Reputation: 1882
I have a table that has the following fields
----------------------------------
| id | user_id | doc_id |
----------------------------------
I want to create a new unique constraint to make sure that there are no repeat user_id and doc_id records. Aka a user can only be linked to a doc one time. That is simple enough.
ALTER TABLE mytable
ADD CONSTRAINT uniquectm_const UNIQUE (user_id, doc_id);
The issue is I have records that currently violate that constraint. I was wondering if there is an easy way to query for those records or to tell postgres just delete anything that violates the constraint.
Upvotes: 2
Views: 1316
Reputation: 12675
I would modify the query by @JNevill like this:
SELECT *
FROM
(
SELECT id, user_id, doc_id,
ROW_NUMBER() OVER (PARTITION BY user_id, doc_id ORDER BY id ASC) AS num
FROM mytable
)
WHERE num > 1;
The two differences that really matter are:
ROW_NUMBER()
instead of COUNT()
ORDER BY
which follows PARTITION BY
With COUNT(*)
you get the total number of conflicting rows for each user_id
, doc_id
pair. But with ROW_NUMBER()
you get them ordered 1, 2, 3, etc, therefore final dup_num > 1
will give you minimum rows which need to be deleted to satisfy your constraint, not all the problematic ones. Moreover, by changing ORDER BY
criteria you decide whether you get the newest, the oldest or what kind of rows (in the above example, the newest ones that would violate the constraint).
Upvotes: 0
Reputation: 50218
Identifying records that violate your new key:
SELECT *
FROM
(
SELECT id, user_id, doc_id
, COUNT(*) OVER (PARTITION BY user_id, doc_id) as unique_check
FROM mytable
)
WHERE unique_check > 1;
Then you can figure out from those duplicates, which should be deleted and perform the delete.

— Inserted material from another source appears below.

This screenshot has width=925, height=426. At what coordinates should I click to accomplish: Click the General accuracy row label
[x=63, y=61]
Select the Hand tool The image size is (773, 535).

To my knowledge there is no other way to perform this since any automated "Delete any duplicates" command would leave the database engine to decide which of the two-or-more duplicate records to get rid of.
If the entire record is a duplicate (all columns match) then you could just create a new table with your new unique constraint and do a INSERT INTO newtable SELECT DISTINCT * FROM oldtable
but I'm betting that isn't the case.